E finalmente, em 1253, poucos meses antes de falecer, Santa Clara assim se dirige à sua filha espiritual: “Àquela que é a metade da minha alma e escrínio singular da minha afeição, à ilustre rainha e senhora Inês, esposa do Rei eterno, sua mãe caríssima e filha entre todas preferida, Clara, indigna serva de Cristo e inútil servidora das servas que vivem no mosteiro de São Damião, deseja saúde e a ventura de poder cantar com as demais virgens o cântico novo diante do trono de Deus e do Cordeiro e de seguir o Cordeiro para onde quer que vá.”

Pressentindo o seu fim, assim se expressa Santa Clara a Santa Inês:”Tenho-te presente no meu coração, duma maneira muito especial, como a mais querida de todas. Que mais dizer?
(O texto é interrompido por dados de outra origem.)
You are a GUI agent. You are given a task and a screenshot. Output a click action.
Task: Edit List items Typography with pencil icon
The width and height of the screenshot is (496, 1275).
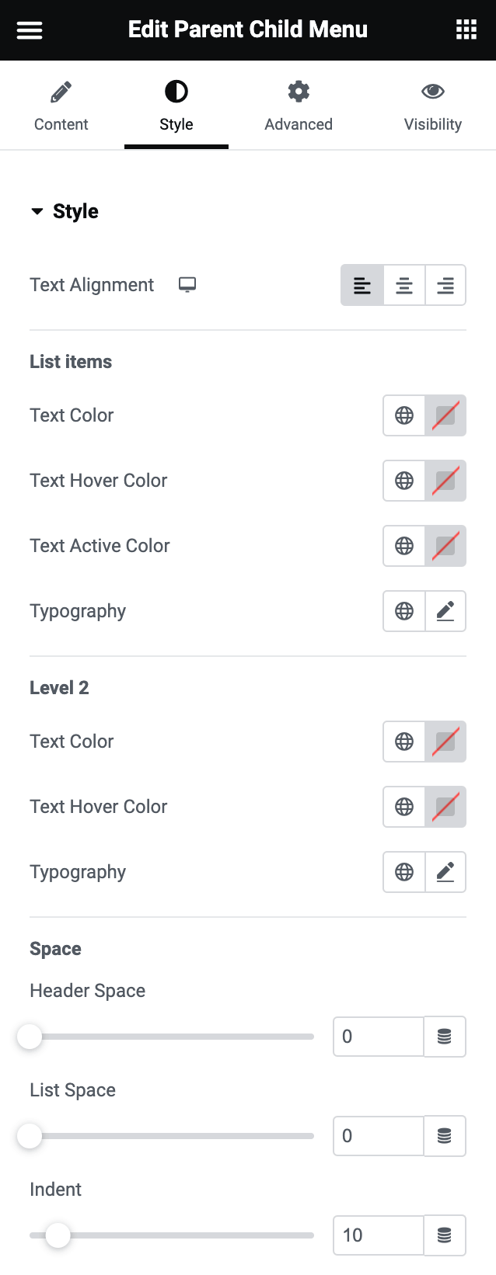click(x=445, y=611)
Que faça silêncio a linguagem da carne e dê lugar à do espírito acerca da minha afeição por ti, filha bendita. A linguagem dos sentidos só muito imperfeitamente pode manifestar o amor que sinto por ti. Sê, pois, benevolente e aceita com humildade esta expressão de afeição maternal. Todos os dias penso em ti e em tuas filhas, às quais me recomendo, juntamente com minhas irmãs. Da mesma maneira as minhas filhas e especialmente a virgem prudentíssima Inês, minha irmã, se recomendam tanto quanto podem a ti e às tuas filhas em Cristo.”

***

A consideração dessas cartas nos enche de consolação e nos faz desejar um convívio semelhante entre todos os nossos irmãos de fé. E esse relacionamento transbordante de caridade fraterna, nesta terra, já é parte de “todo o bem digno de ser desejado”. A diversidade de caráteres e a imaginação humana, assistida pela graça, hão de encontrar expressões de afeto e de amor mútuo entre os irmãos quando os olhos interiores deles estiverem voltados para o sobrenatural, tal qual nos dá exemplo a grande Santa Clara. Cada um manifestará a vida de Deus nas suas almas e o seu eco divino repercutirá entre todos, fortalecendo-os no combate e tornando-os reconhecíveis como discípulos de Jesus.